- TASK DESCRIPTION
Set down the entries once more, exactly as they are written.

Segment Open

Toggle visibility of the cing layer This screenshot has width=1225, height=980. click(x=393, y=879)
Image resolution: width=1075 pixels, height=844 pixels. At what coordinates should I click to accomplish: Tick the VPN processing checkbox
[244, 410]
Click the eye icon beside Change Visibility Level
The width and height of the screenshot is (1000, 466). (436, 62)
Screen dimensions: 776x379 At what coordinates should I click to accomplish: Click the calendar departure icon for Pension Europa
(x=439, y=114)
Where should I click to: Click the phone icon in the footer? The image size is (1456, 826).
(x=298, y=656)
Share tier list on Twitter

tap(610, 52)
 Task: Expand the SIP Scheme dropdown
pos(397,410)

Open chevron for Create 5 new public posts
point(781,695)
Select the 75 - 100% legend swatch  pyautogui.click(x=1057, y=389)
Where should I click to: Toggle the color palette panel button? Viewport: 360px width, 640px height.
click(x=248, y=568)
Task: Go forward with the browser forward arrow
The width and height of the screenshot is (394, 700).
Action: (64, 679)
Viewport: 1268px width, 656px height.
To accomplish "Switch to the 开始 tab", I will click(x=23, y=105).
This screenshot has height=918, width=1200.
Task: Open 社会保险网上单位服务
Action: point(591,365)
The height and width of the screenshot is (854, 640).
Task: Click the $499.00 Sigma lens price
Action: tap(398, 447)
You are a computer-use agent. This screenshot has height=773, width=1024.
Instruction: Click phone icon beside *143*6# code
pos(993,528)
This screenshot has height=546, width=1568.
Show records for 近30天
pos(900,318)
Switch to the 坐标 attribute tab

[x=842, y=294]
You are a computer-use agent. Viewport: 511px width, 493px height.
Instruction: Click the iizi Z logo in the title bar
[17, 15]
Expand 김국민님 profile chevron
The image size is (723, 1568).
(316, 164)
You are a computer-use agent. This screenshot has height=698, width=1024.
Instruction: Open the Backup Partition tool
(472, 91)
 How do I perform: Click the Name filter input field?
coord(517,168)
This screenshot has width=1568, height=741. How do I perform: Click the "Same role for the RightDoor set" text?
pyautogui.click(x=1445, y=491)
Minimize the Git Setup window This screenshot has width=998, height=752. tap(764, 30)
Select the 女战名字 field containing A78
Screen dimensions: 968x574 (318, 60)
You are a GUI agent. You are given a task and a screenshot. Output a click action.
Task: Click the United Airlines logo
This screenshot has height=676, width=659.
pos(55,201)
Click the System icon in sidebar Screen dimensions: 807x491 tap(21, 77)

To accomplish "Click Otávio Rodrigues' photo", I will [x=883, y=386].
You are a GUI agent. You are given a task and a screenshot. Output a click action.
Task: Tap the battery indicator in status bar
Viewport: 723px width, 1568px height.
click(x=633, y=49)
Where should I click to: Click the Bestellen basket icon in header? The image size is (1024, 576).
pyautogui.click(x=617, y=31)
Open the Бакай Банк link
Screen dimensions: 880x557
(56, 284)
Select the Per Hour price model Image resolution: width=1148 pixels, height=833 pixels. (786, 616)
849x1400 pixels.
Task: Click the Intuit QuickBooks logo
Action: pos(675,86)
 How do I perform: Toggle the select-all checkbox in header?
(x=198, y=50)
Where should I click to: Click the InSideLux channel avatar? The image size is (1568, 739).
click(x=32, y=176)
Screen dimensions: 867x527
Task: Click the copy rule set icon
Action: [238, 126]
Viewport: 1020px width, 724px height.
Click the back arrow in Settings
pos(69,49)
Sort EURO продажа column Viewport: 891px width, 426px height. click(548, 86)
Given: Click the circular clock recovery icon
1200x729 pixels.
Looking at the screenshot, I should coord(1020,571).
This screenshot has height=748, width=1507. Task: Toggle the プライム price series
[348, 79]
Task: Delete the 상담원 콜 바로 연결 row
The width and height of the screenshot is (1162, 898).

Segment Closed

- RESULT OF THIS TASK
Toggle visibility of the cing layer This screenshot has width=1225, height=980. click(x=393, y=879)
Image resolution: width=1075 pixels, height=844 pixels. At what coordinates should I click to accomplish: Tick the VPN processing checkbox
[244, 410]
Click the eye icon beside Change Visibility Level
The width and height of the screenshot is (1000, 466). (436, 62)
Screen dimensions: 776x379 At what coordinates should I click to accomplish: Click the calendar departure icon for Pension Europa
(x=439, y=114)
Where should I click to: Click the phone icon in the footer? The image size is (1456, 826).
(x=298, y=656)
Share tier list on Twitter

tap(610, 52)
 Task: Expand the SIP Scheme dropdown
pos(397,410)

Open chevron for Create 5 new public posts
point(781,695)
Select the 75 - 100% legend swatch  pyautogui.click(x=1057, y=389)
Where should I click to: Toggle the color palette panel button? Viewport: 360px width, 640px height.
click(x=248, y=568)
Task: Go forward with the browser forward arrow
The width and height of the screenshot is (394, 700).
Action: (64, 679)
Viewport: 1268px width, 656px height.
To accomplish "Switch to the 开始 tab", I will click(x=23, y=105).
This screenshot has height=918, width=1200.
Task: Open 社会保险网上单位服务
Action: point(591,365)
The height and width of the screenshot is (854, 640).
Task: Click the $499.00 Sigma lens price
Action: tap(398, 447)
You are a computer-use agent. This screenshot has height=773, width=1024.
Instruction: Click phone icon beside *143*6# code
pos(993,528)
This screenshot has height=546, width=1568.
Show records for 近30天
pos(900,318)
Switch to the 坐标 attribute tab

[x=842, y=294]
You are a computer-use agent. Viewport: 511px width, 493px height.
Instruction: Click the iizi Z logo in the title bar
[17, 15]
Expand 김국민님 profile chevron
The image size is (723, 1568).
(316, 164)
You are a computer-use agent. This screenshot has height=698, width=1024.
Instruction: Open the Backup Partition tool
(472, 91)
 How do I perform: Click the Name filter input field?
coord(517,168)
This screenshot has width=1568, height=741. How do I perform: Click the "Same role for the RightDoor set" text?
pyautogui.click(x=1445, y=491)
Minimize the Git Setup window This screenshot has width=998, height=752. tap(764, 30)
Select the 女战名字 field containing A78
Screen dimensions: 968x574 (318, 60)
You are a GUI agent. You are given a task and a screenshot. Output a click action.
Task: Click the United Airlines logo
This screenshot has height=676, width=659.
pos(55,201)
Click the System icon in sidebar Screen dimensions: 807x491 tap(21, 77)

To accomplish "Click Otávio Rodrigues' photo", I will [x=883, y=386].
You are a GUI agent. You are given a task and a screenshot. Output a click action.
Task: Tap the battery indicator in status bar
Viewport: 723px width, 1568px height.
click(x=633, y=49)
Where should I click to: Click the Bestellen basket icon in header? The image size is (1024, 576).
pyautogui.click(x=617, y=31)
Open the Бакай Банк link
Screen dimensions: 880x557
(56, 284)
Select the Per Hour price model Image resolution: width=1148 pixels, height=833 pixels. (786, 616)
849x1400 pixels.
Task: Click the Intuit QuickBooks logo
Action: pos(675,86)
 How do I perform: Toggle the select-all checkbox in header?
(x=198, y=50)
Where should I click to: Click the InSideLux channel avatar? The image size is (1568, 739).
click(x=32, y=176)
Screen dimensions: 867x527
Task: Click the copy rule set icon
Action: [238, 126]
Viewport: 1020px width, 724px height.
Click the back arrow in Settings
pos(69,49)
Sort EURO продажа column Viewport: 891px width, 426px height. click(548, 86)
Given: Click the circular clock recovery icon
1200x729 pixels.
Looking at the screenshot, I should coord(1020,571).
This screenshot has height=748, width=1507. Task: Toggle the プライム price series
[348, 79]
Task: Delete the 상담원 콜 바로 연결 row
The width and height of the screenshot is (1162, 898).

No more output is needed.